Along the way, however, fuel duties became toxic, another casualty of modern culture-war politics. In part, that is because the cost of gasoline, alongside milk, is one the most visible of modern life. Thus, few politicians have dared increasing fuel taxes. In fact, the opposite has been true, with tax relief offered in many industrialized nations during the period of high prices from 2021 to last year. In the US, the last president to hike the federal gas tax was Bill Clinton. In the UK, the last increase came more than a decade — and six prime ministers — ago.
Illustration: Mountain People
Worse, because fuel taxes are not usually indexed with inflation, their purchasing power has plunged. In the US, the tax has been fixed at about US$0.68 per liter since 1993. In real terms, adjusted by the rising cost of living, it is today worth 55 percent less than it was 30 years ago. The same applies to multiple European nations. In the UK, the tax raises less than 1 percent of GDP, compared with more than 2 percent in the 1990s.
The current fall in oil prices creates a window of opportunity. Retail prices have fallen so much (in the US, already 20 percent from a year ago) that policymakers should be able to increase the levy without pushing pump prices too high, thus avoiding a popular backlash. It is not easy, but it is doable. Time is of the essence.
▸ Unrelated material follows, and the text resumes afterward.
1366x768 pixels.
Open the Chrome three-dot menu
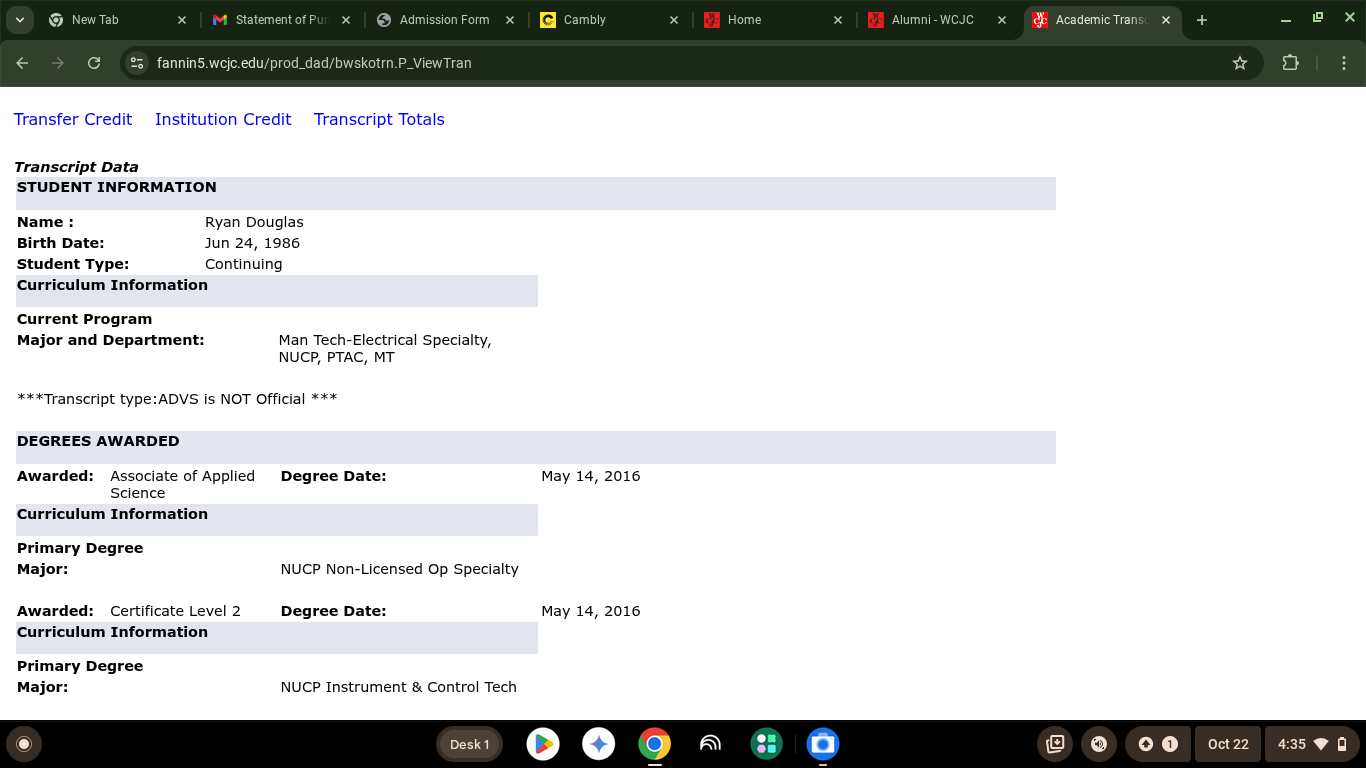point(1344,63)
After its campaign to boost prices failed, the OPEC+ oil cartel is counting on a rebound in oil consumption following the current price drop. Western governments should deprive the cartel of that benefit. Unsurprisingly, Saudi Arabia and its oil allies have already started a lobbying campaign against any hikes. OPEC secretary-general Haitham Al Ghais published a commentary entitled “Most of what you pay at the pump is taxes.” The cartel is very aware of the window of opportunity and wants to close up firmly. Do not let it.
I am loathe to tinker with current fuel taxes because they have many time-tested advantages. They establish a direct link between road usage and payment; they collect lots of money; they are simple and cheap to manage; taxpayers largely accept them; and finally, they are difficult to evade. However, perhaps some tweaks could help to ease the potential pain of hikes.
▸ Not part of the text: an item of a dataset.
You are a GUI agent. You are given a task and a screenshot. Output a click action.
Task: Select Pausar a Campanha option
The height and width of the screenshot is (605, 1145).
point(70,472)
One is to consider an escalator, which hikes the tax when gasoline prices fall below a threshold, but also automatically lowers them if prices rise beyond a point. The biggest pitfall — and, thus, the biggest argument against a hike — is that they are regressive, as with all consumption taxes. Moreover, because wealthier people typically drive newer, more efficient vehicles, the regressiveness is deeper than at first sight. Worse, fuel taxes are, in part, financing the subsidies that wealthy families typically receive in many countries when they switch to electric vehicles.
Another problem is that they are on borrowed time. If the energy transition succeeds, gasoline demand would drop considerably over the next 25 years with greater adoption of tax-free-for-now electric vehicles. The loss of revenue would be a major hit to public finances unless a new tax is developed, this time targeting electric vehicles. Considering the sums involved, it is not too early to start planning.
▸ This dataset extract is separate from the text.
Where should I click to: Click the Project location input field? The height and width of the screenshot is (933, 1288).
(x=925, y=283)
However, for now, gasoline taxes remain relevant, both as an instrument to manage demand and to raise cash for the public purse. I very much doubt either of the two US presidential candidate — US Vice President Kamala Harris and former US president Donald Trump — would propose a fuel-tax increase in the stretch run of an election campaign.
Neither can I see that happening in France, where the populist Yellow Vest movement started, in part, as a revolt against fuel prices. Or Japan, where the government in Tokyo not only is not raising fuel taxes, but recently extended a direct subsidy on gasoline consumption. However, there is a chance that British Prime Minister Keir Starmer would take the unpopular step when his government unveils the budget next month.
In the UK, where I live, the nationwide average price of unleaded gasoline has fallen to a three-year low of £1.36 (US$1.82) per liter, down nearly 30 percent from a peak of £1.91 per liter in 2022. Starmer has so far showed he is willing to take unpopular steps that are good public policy. He does not face another election for five years. That is a double window of opportunity for him.
Javier Blas is a Bloomberg Opinion columnist covering energy and commodities. He is coauthor of The World for Sale: Money, Power and the Traders Who Barter the Earth’s Resources. This column does not necessarily reflect the opinion of the editorial board or Bloomberg LP and its owners.